→ TEXT PASSAGE:
"""

May 8, 2012
I was becoming more and more conflicted about eating cooked food. My sisters and I had met at the cemetery to visit Mother’s grave and I, unwisely, mentioned that DD and merm were thinking about eating only raw food. My oldest sister frowned and said, “That’s not good.” She then proceeded to give me reason after reason why she believed she was right. Funny thing was, they were a lot of my own initial objections. Then she started talking about walnuts and Omega 3s and the conversation slowly but surely was steered away from raw food.
I didn’t say much about it at work. I was enough of an oddball as it was. My vegetarian fare was scrutinized by my co-workers much more than the lunches brought by the carnivores. Once, I’d made a Peanut Butter Loaf by my mother-in-law’s recipe. When asked what it was, I made the mistake of calling it by its proper name. Even just before I retired from the hospital, people would talk about my “Peanut Butter Meatloaf”. It didn’t matter than I tried, valiantly, to correct them. There wasn’t any meat anywhere close to it. It was, laughingly, “meatloaf”.

"""

→ SOURCE DATA:
"""

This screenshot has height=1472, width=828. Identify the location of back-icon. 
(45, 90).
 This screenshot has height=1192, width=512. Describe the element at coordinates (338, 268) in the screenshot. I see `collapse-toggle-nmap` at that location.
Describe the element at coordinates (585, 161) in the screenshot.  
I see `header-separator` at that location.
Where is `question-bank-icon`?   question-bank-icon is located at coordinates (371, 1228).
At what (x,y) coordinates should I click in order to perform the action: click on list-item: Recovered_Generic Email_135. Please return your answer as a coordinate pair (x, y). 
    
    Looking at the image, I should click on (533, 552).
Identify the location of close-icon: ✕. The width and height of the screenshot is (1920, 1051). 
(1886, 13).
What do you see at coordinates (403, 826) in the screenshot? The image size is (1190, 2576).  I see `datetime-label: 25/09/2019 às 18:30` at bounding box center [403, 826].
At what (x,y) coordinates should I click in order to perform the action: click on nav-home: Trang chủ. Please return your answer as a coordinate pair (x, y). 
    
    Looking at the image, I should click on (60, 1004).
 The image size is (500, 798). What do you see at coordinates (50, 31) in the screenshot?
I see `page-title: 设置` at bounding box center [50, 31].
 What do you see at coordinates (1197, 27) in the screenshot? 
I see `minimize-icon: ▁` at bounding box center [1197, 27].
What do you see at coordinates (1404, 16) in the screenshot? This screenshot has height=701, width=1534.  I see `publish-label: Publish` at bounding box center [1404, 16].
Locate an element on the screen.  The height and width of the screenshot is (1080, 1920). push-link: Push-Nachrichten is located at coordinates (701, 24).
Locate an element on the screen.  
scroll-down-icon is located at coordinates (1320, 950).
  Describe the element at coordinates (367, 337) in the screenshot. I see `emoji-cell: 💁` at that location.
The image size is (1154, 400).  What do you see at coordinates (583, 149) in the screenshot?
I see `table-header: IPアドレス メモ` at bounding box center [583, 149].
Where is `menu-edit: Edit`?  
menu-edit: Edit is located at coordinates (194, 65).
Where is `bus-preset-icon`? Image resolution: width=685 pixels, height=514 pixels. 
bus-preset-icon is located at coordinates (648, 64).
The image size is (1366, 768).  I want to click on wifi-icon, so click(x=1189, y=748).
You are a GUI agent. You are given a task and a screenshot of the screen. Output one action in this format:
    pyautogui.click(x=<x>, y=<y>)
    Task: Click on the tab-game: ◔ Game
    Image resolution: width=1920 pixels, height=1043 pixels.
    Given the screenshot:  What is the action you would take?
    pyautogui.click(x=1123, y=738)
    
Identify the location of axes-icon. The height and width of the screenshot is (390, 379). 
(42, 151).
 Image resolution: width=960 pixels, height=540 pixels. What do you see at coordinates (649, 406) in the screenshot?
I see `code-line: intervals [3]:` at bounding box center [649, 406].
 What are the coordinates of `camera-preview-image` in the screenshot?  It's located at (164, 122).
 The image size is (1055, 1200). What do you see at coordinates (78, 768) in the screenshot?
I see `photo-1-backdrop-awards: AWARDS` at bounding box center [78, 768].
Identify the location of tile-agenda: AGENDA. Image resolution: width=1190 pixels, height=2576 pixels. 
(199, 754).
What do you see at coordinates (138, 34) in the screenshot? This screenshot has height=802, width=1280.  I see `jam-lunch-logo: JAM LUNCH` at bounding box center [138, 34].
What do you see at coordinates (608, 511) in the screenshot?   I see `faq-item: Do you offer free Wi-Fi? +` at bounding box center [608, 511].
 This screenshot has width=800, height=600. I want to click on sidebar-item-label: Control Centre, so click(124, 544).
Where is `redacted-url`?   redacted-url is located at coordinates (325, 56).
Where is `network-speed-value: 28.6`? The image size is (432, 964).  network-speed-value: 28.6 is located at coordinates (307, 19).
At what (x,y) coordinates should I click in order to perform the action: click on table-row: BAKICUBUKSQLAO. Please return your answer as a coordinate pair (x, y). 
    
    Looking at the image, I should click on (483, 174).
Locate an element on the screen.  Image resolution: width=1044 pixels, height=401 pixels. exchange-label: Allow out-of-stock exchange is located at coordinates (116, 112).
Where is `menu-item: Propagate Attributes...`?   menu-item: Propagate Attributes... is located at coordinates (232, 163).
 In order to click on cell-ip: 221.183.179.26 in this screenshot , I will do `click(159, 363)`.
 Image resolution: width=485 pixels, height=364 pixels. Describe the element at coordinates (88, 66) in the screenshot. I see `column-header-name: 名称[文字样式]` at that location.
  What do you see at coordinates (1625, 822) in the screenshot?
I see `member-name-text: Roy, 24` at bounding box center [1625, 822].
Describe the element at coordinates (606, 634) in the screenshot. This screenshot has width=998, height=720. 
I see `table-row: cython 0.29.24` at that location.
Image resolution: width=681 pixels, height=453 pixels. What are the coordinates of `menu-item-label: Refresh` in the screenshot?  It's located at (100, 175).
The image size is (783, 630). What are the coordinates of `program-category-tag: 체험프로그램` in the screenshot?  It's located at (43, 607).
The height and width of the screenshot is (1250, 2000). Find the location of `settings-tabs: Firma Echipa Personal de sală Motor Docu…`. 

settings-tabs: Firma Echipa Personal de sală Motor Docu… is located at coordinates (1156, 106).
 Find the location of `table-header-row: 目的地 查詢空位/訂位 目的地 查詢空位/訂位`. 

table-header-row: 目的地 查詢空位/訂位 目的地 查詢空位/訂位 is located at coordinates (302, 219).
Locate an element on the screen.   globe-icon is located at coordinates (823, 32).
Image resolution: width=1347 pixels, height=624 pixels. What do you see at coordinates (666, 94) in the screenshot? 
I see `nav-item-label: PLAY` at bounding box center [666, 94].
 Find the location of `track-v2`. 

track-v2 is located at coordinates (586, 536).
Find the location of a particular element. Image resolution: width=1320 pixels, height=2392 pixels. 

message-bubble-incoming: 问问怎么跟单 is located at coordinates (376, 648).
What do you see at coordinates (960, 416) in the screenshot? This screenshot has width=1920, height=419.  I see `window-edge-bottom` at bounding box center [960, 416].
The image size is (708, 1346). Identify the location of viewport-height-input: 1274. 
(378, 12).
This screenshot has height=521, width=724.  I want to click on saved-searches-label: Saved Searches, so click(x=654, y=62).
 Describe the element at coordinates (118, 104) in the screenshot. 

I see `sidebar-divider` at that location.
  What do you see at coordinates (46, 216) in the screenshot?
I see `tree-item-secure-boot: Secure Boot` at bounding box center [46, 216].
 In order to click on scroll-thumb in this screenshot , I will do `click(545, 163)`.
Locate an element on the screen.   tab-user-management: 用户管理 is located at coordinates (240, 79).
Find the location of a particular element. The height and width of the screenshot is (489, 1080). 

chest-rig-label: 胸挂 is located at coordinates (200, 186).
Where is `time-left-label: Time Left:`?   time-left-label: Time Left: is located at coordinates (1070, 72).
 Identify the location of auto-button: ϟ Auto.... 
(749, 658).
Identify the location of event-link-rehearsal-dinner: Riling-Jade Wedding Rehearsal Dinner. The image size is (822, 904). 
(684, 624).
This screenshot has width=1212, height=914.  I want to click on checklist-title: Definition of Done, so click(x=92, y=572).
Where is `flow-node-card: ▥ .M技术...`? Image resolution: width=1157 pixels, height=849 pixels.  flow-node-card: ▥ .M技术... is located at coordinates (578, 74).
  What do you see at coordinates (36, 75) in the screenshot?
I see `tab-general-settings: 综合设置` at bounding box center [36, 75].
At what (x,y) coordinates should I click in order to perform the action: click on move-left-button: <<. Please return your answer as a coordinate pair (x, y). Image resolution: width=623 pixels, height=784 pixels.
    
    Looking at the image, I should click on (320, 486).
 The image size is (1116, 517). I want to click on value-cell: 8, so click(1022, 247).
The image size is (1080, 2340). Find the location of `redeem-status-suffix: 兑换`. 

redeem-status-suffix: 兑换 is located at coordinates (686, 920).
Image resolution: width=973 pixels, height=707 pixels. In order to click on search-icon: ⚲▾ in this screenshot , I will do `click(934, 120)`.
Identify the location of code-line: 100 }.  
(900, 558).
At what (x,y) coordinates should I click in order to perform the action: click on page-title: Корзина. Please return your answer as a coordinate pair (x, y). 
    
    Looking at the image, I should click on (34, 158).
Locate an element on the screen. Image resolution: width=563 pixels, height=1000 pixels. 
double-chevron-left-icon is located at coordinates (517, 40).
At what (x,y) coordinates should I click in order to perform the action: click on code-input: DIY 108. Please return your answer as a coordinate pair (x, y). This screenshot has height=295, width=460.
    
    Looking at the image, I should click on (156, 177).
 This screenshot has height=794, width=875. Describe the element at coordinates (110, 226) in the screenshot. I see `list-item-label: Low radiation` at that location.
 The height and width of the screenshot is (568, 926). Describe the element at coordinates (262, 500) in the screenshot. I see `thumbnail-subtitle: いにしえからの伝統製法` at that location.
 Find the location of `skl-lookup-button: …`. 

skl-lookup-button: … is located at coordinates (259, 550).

"""

→ TASK INSTRUCTIONS: Continue the passage about raw food and vegetarian lunches at work, starting after its final sentence.

→ ANSWER TO THE PROBLEM:
DD and merm were still on their cruise. Nine days can be a long time when you really really want contact. Internet access on the ship was anywhere from sketchy to non-existent and it was extremely expensive to even try to get online. I waited. And waited. And waited.
Seemingly months later instead of days, they were back. A few days passed and merm sent out an email. They were going to try eating just raw food. The parents were planning to do the same. I still wasn’t completely sure. I did like my grits and eggs in the mornings and my fried potatoes when I got home from work.
I had to do a little more thinking and searching. I wasn’t quite ready to take the plunge.